Long-read Sequencing Revolutionizes Structural Variant Detection
Long-read sequencing technologies have fundamentally changed how we approach structural variant (SV) detection in the human genome. Unlike short-read platforms that struggle with repetitive regions and complex rearrangements, technologies like PacBio HiFi and Oxford Nanopore can span entire structural variants in single reads.
Why Long Reads Matter for SVs
Traditional short-read sequencing (Illumina) produces reads of 150-300bp, which are often insufficient to resolve:
- Large insertions and deletions (>50bp)
- Inversions within repetitive regions
- Complex rearrangements involving multiple breakpoints
- Transposon insertions in heterochromatic regions
Long-read platforms routinely generate reads of 10-20kb (PacBio HiFi) or even >100kb (ONT ultra-long), enabling direct observation of these events.
Applications in Neurodevelopmental Disorders
Our lab has been applying HiFi sequencing to characterize SVs in ASD-associated loci.
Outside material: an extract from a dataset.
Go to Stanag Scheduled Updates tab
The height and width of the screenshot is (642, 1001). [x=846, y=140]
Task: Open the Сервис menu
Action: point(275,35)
Several key findings have emerged:
- De novo SVs are more common than previously estimated by short-read studies
- Complex SVs involving multiple breakpoints are frequently missed by conventional pipelines
- Repeat expansions at known NDD loci can now be accurately sized
Pipeline Recommendations
For researchers getting started with long-read SV calling, we recommend:
# PacBio HiFi alignment
pbmm2 align ref.fa reads.bam aligned.bam --preset CCS
# SV calling with pbsv
pbsv discover aligned.bam ref.svsig.gz
pbsv call ref.fa ref.svsig.gz output.vcf
The combination of HiFi accuracy (>99.9%) with long read lengths makes it the current gold standard for clinical SV detection.
As sequencing costs continue to drop, we expect long-read approaches to become standard in both research and clinical genomics settings.